Intermodal Container Specifications & Regulations

Intermodal shipping containers – or shipping containers, as they are more commonly known – have been specifically designed so that they are uniform. This means that they can be used to carry cargo across the world, being transferred easily between different modes of transport such as cargo ships, trains and trucks.

It is important, therefore, that intermodal shipping containers are regulated to ensure that they can be easily manoeuvred, effective as a means for transporting cargo, and cost-effective.

Shipping Container Sizes

Although there are also some unconventional shipping container sizes available, the majority of the containers that are used for carrying goods around the world are either 20ft or 40ft shipping containers. This makes it easier to stack and store the containers, as well as transfer them between different modes of transport.

All of the shipping containers have a standard width of 8ft and a height of 8ft 6in, except for the high cube options that have a height of 9ft 6in, making them easy to stack. The general shipping container dimensions for the normal intermodal models mean that:

The 20ft standard shipping container has a volume of 1160ft³

The 20ft high cube shipping container has a volume of 1310ft³

The 40ft standard shipping container has a volume of 2360ft³

The 40ft high cube shipping container has a volume of 2660ft³

Other Testing

Most of the shipping containers that are used for transporting cargo are made from corrugated weathering steel and have a floor made from plywood. They will normally have a standardised door at one end, but there can be small differences between the different shipping containers manufacturers. This is fine, as long as they are within the standard regulations.

In order to ensure that intermodal shipping containers can be easily and safely stacked, transported on a range of different modes of transport, and can protect their contents properly, they need to pass a series of standard tests. These tests can include:

  • Their ability to be stacked
  • Their ability to be lifted
  • The strength of each wall
  • The strength of the roof and floor
  • Its rigidity
  • Whether it is weatherproof

Without passing this test, an intermodal shipping container wouldn’t be able to withstand some of the potential hazards that might be thrown at it, such as extreme weather conditions and the weight of other containers being stacked on top of it.

ISO Code

Each intermodal shipping container is given an ISO number or code. This is a method of classifying the container in a manner that is recognised internationally. The number can give you information about the size and type of the shipping container. This is especially useful as when shipping containers are stacked on top of each other, you cannot see the length of them.

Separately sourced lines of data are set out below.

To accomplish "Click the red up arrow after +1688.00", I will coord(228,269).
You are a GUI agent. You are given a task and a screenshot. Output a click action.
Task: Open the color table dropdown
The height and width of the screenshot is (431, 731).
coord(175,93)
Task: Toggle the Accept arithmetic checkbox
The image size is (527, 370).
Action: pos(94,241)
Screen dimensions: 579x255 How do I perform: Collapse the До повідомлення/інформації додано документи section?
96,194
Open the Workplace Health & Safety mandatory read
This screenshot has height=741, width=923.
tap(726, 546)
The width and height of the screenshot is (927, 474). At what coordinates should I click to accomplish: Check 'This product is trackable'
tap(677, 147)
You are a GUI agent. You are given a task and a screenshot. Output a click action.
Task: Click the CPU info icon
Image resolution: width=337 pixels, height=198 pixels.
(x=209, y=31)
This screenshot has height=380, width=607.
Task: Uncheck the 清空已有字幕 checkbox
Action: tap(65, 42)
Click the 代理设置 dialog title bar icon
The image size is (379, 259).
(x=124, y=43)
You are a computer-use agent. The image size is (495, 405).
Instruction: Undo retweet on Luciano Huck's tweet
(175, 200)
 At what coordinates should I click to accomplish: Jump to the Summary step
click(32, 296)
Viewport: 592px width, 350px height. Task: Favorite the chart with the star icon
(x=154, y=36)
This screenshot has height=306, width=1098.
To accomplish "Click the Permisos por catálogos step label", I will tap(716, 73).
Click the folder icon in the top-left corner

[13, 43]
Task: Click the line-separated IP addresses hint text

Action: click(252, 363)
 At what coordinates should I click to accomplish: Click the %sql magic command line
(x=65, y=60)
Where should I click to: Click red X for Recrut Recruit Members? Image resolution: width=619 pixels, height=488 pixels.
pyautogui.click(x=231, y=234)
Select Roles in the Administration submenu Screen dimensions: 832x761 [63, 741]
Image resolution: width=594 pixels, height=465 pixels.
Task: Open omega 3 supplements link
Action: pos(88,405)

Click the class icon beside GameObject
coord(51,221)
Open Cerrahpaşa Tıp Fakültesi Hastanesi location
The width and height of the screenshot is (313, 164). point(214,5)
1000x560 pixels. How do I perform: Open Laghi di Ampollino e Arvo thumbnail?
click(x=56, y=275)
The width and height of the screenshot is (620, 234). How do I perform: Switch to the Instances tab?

The ISO codes consist of four characters and are located on the top right-hand corner of the shipping container. The first number tells you the container’s length (‘2’ = 20ft, for example). The second number signifies the shipping container’s height and width, and the third and fourth numbers show the type of shipping container that it is.

Intermodal Shipping Container Regulations

The main regulations that are applied to intermodal shipping containers are linked to their size. They need to be a regular size so that they can easily and safely be stacked and secured, especially when they are at sea. This way, operational costs can be kept low and there is less chance of damage.

It is important that intermodal shipping containers are regulated and meet the specifications that are laid out. Without this, it would defeat the object of having them, affecting security and the cost-effectiveness of the world’s preferred method of transporting cargo.